Section 377 has also been used to defend medical practices used to try to "cure" homosexuals, often at the request of parents. Two years ago the Naz Foundation brought a case on behalf of two gay men who had been subjected to such treatment as electroshock and aversion therapy in an attempt to change their sexuality. The petition was dismissed on the ground of Section 377.
For the wealthy elite who can afford to cruise in the safety of Pegs N’ Pints, the law is less of a practical impingement than a reflection of the attitudes of a society that refuses to acknowledge their existence.
"Changing the law would not change people’s attitudes but it would be a start," Rajesh, a public relations executive, said. "The Government is right that Indian society does not accept homosexuality but that doesn’t mean the law has to follow. The law should protect minorities, not persecute them. There are enough ordinary people ready to do that."
Perhaps the greatest challenge for homosexuals is resisting the pressure to marry in a culture that celebrates matrimony as the crowning achievement of every young person’s life. At 39, Rajesh has still not summoned the courage to come out to his parents, who since his late twenties have been parading young women in front of him in the hope of arranging his marriage. He has always resisted the pressure, but many do not.

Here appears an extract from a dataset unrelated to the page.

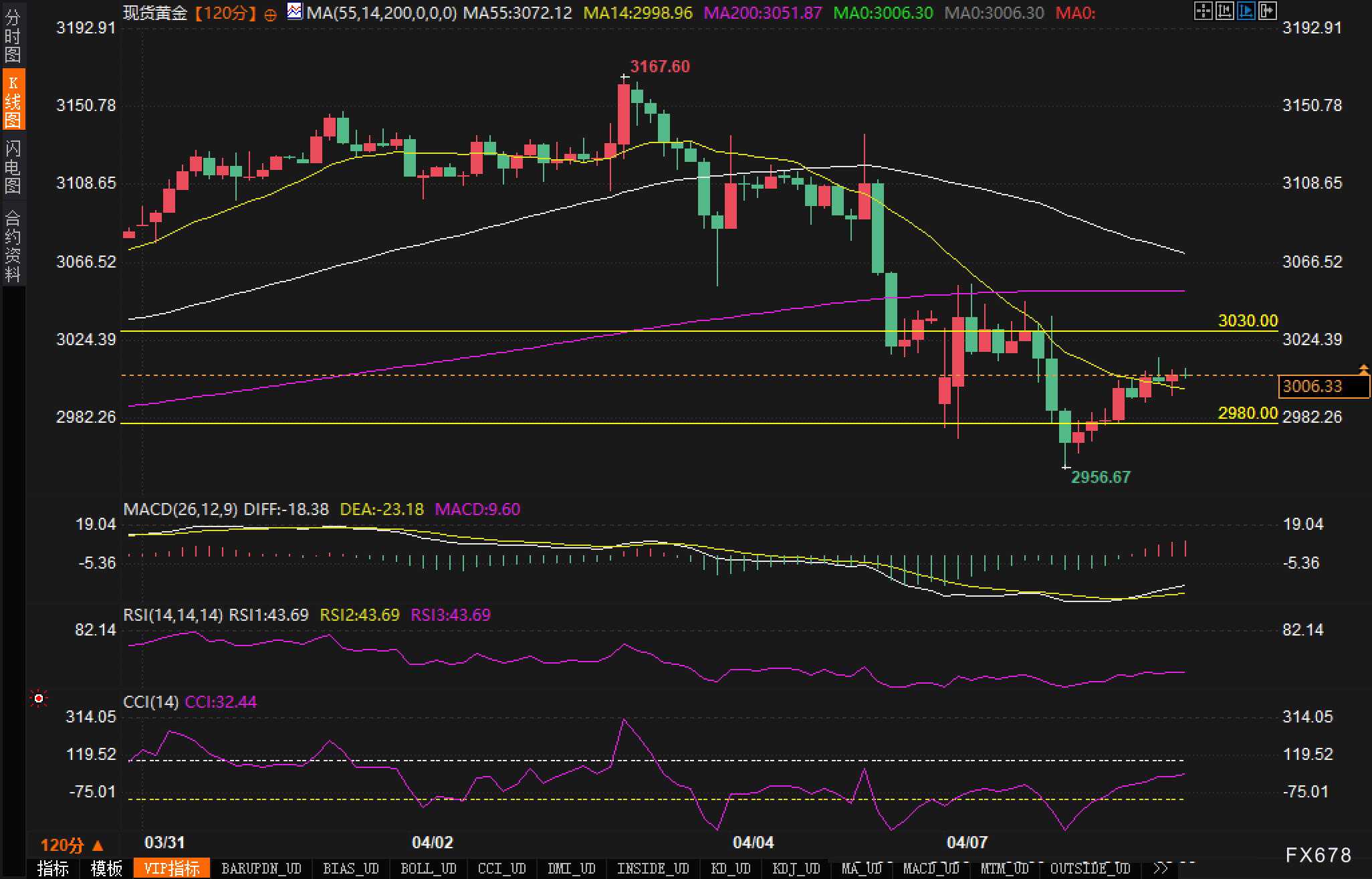Apply the MACD_UD indicator
This screenshot has width=1372, height=879.
point(931,868)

Activists estimate that more than 95 per cent of Indian gays and lesbians do marry, some suppressing their sexual orientation while others cope by living a double life.
Not all is gloomy on the gay scene, however. Despite the Government’s reaction, Naz’s petition remains before the courts and with it, the chance that the law may yet be rescinded. Gays have found themselves powerful advocates in the liberal Englishlanguage media, which have been heavily critical of the Government’s heavy-handed response to their petition.

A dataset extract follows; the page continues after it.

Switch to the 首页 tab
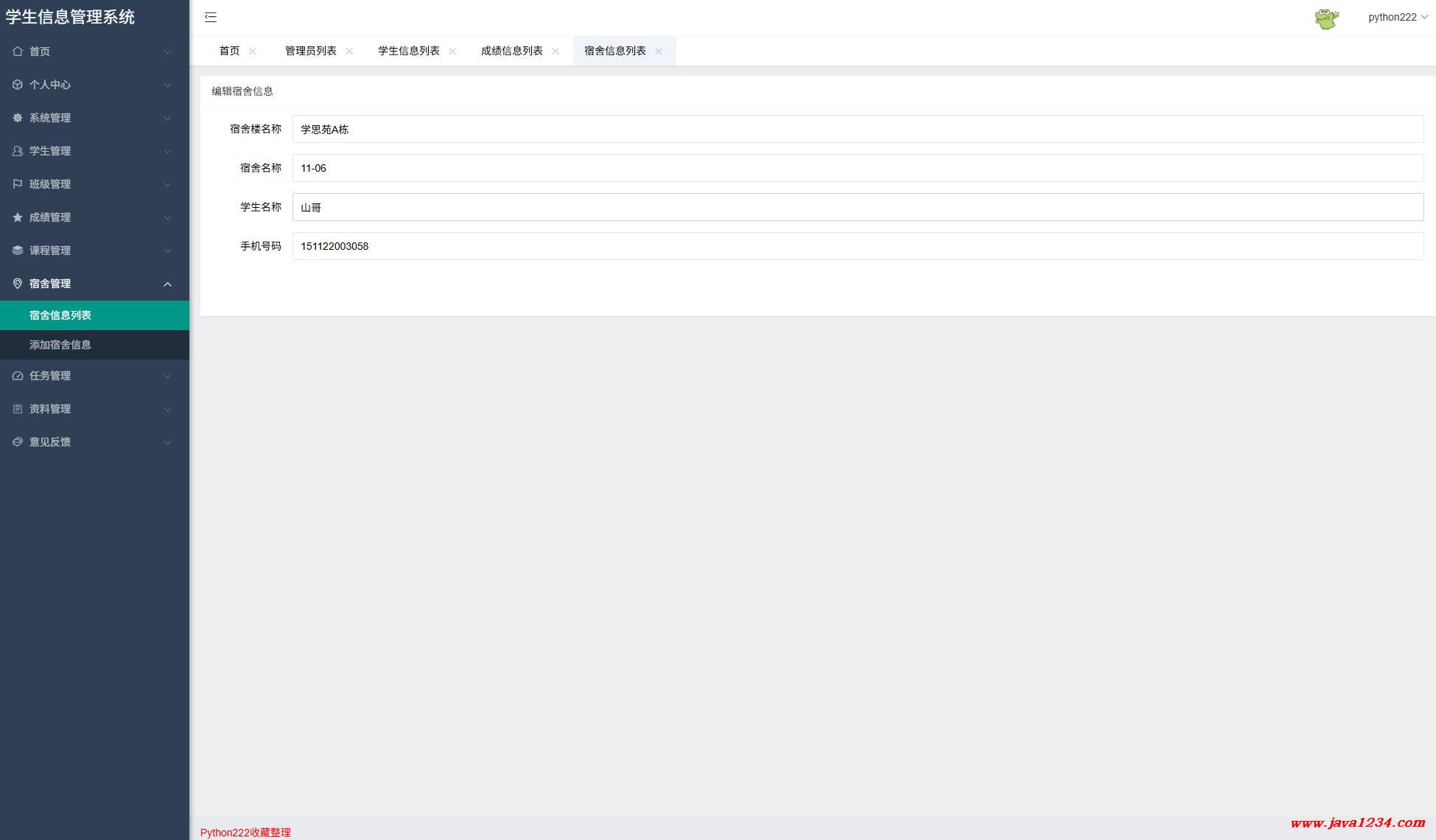click(x=229, y=51)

The Times of India, once the voice of the Establishment, printed a series of articles on gay life in India, urging the Government to lead the way to enlightenment by striking the ban from the law books. The Indian Express called the Government’s response to the petition the work of a "nanny State" seeking to control the private lives of citizens in a manner that "goes against the grain of libertarianism that is an essential part of Indian democracy".
In the meantime the explosion of internet use in India has changed the lives of many young gay men and women who had spent years believing they were alone. "It has been a revolution," Nikhil, 25, a marketing executive said, checking out the talent on the dancefloor. "I came from a small town and it was through the internet that I found out about this place and the whole gay scene in Delhi. Otherwise, there is no way I would have found the friends and support I have here."

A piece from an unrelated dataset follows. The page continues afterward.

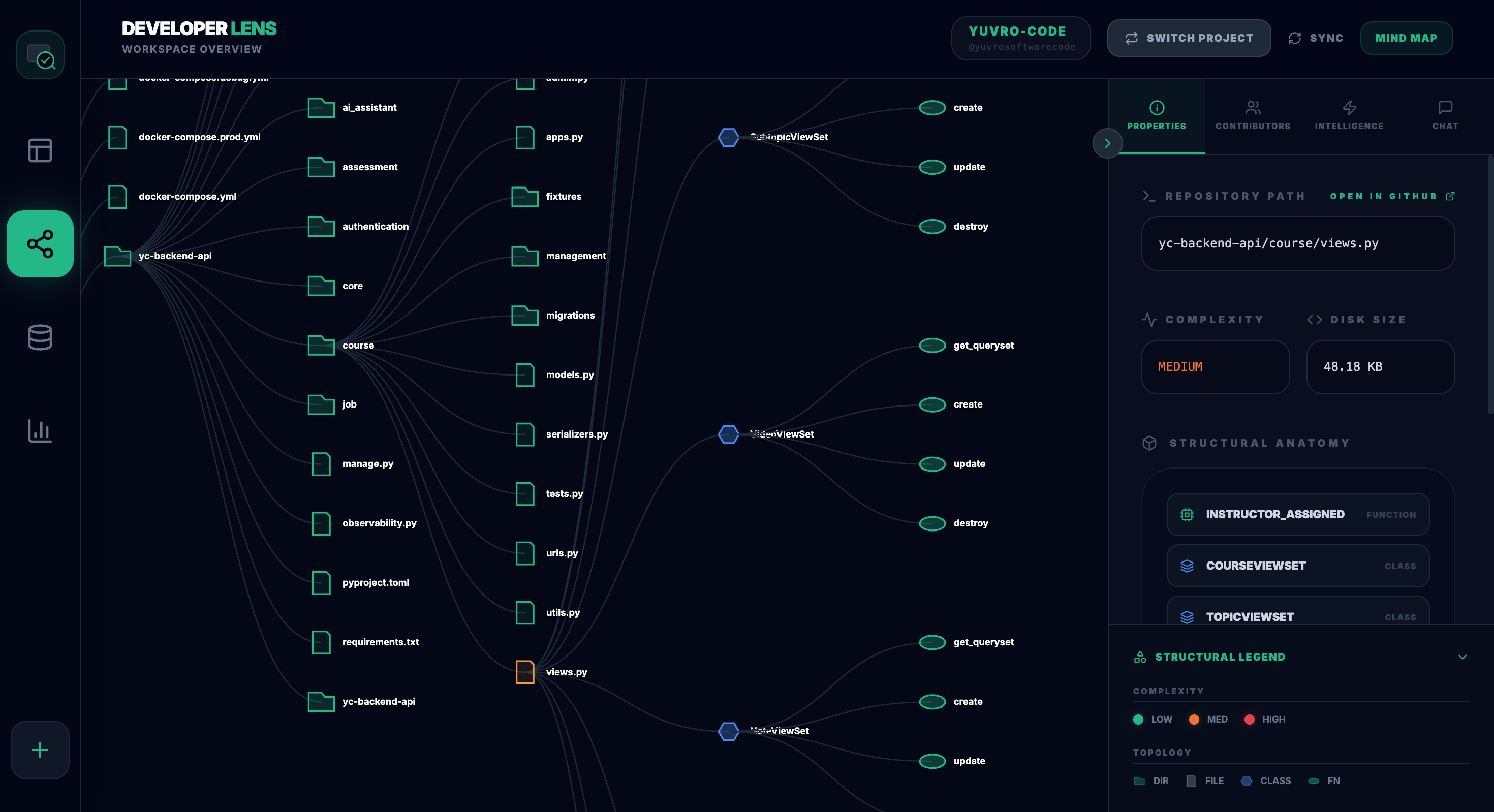Collapse the Structural Legend section
This screenshot has width=1494, height=812.
click(x=1462, y=657)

While many remain in the closet, or at least on the web, others are marching proud. In June, gays in Calcutta led the first Indian gay pride march, striding down the street decked in jewellery and lipstick and waving banners proclaiming "Let us love and be loved".
In the wake of the Government’s statement, thousands logged on to the internet to post their protests on gay discussion groups. One poignant message alone summed up the sentiments of thousands still living secret lives in fear of persecution or blackmail. "At least people should know that we exist," the e-mailer wrote. "We do not want sympathy and we do not want support. All we ask is for our right to live our life the way we want to without hurting others."